CSS Border Radius Generator
Compose CSS border-radius (including squircle-style elliptic radii) with live preview.
Overview
The CSS Border Radius Generator builds a border-radius declaration with live preview, supporting both the four-corner shorthand and the elliptic horizontal / vertical syntax that produces the squircle-style organic curves popular in modern UI design. Drag sliders per corner or type values directly in px, %, or rem.
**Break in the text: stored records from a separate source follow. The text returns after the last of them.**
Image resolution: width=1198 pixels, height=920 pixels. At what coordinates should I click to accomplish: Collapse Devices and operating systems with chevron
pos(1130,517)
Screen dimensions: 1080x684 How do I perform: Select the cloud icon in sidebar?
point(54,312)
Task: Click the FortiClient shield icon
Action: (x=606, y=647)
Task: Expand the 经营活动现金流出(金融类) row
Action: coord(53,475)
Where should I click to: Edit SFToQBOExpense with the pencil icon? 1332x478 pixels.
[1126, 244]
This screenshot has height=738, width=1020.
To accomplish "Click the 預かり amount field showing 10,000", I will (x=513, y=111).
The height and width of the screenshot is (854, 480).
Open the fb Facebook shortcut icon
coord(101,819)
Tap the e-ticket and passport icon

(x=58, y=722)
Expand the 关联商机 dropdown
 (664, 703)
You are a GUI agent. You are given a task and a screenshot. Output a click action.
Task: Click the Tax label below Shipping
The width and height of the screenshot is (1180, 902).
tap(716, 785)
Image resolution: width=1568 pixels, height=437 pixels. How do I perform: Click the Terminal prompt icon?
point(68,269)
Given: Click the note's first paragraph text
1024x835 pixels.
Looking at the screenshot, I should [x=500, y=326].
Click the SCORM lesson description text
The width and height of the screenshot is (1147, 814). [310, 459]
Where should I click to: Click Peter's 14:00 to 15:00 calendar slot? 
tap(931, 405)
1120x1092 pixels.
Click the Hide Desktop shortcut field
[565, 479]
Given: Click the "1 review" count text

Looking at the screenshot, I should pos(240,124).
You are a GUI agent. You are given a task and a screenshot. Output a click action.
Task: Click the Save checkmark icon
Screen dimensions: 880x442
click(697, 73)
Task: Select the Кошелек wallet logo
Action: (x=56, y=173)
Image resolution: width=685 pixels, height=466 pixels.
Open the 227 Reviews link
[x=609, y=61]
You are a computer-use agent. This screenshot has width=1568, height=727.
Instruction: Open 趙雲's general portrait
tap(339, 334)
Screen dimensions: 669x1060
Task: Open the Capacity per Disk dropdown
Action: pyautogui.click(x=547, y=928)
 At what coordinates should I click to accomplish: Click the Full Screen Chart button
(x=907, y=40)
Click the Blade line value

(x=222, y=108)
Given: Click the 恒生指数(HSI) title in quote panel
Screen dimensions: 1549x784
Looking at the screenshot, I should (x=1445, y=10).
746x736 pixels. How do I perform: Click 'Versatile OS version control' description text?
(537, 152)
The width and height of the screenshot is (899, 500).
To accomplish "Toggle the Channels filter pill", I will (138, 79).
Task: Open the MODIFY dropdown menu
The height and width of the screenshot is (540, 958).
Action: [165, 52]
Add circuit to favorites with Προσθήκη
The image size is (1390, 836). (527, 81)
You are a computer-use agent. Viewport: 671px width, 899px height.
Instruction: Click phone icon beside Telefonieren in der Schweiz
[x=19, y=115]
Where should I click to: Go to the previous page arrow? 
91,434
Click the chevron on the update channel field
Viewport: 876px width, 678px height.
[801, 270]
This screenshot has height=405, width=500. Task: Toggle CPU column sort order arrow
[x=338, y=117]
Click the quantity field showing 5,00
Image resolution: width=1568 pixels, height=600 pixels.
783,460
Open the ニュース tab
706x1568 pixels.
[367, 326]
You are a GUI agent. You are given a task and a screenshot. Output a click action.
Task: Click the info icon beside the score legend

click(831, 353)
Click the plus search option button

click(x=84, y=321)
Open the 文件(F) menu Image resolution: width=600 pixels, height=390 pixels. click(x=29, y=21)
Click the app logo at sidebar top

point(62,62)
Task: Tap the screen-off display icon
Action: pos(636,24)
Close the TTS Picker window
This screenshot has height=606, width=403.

It is for designers and front-end engineers learning how to round only some corners of a CSS box or how to create a squircle shape with border-radius. Useful for buttons, cards, avatars, and the asymmetric pill shapes common in chat-bubble UIs.
How it works
The CSS Backgrounds and Borders Module defines border-radius as a shorthand for four corners (top-left, top-right, bottom-right, bottom-left, clockwise). Each corner can take one length for a circular curve or two lengths separated by / for elliptic curves that bend differently on the horizontal and vertical axes — the squircle effect.
Percentages are computed against the box's own width and height (per axis), which is why a 50% radius produces a perfect circle on a square element. The generator emits the most compact valid shorthand: a single value when all four corners agree, two or three values when symmetry allows.
Examples
- All corners
12px→border-radius: 12px;. - A pill button →
border-radius: 999px;(any large value larger than half the height). - An asymmetric chat bubble →
border-radius: 16px 16px 16px 4px;. - A squircle →
border-radius: 30% 70% 70% 30% / 30% 30% 70% 70%;.
FAQ
What's the difference between px and % radii?
Pixels are absolute; percentages are relative to the box dimensions on each axis. Percent radii on non-square boxes always produce elliptic curves.
Why does my radius look ignored at large values?
The browser caps each radius so adjacent corners don't overlap. If left + right radii exceed the width, they shrink proportionally.
How do I make a true circle?
Set border-radius: 50% on a perfectly square box. Otherwise you get an ellipse.
Do border-radius and clip-path overlap?
Both can produce rounded shapes, but border-radius participates in layout and is animatable per corner. Use clip-path only for irregular non-rectangular shapes.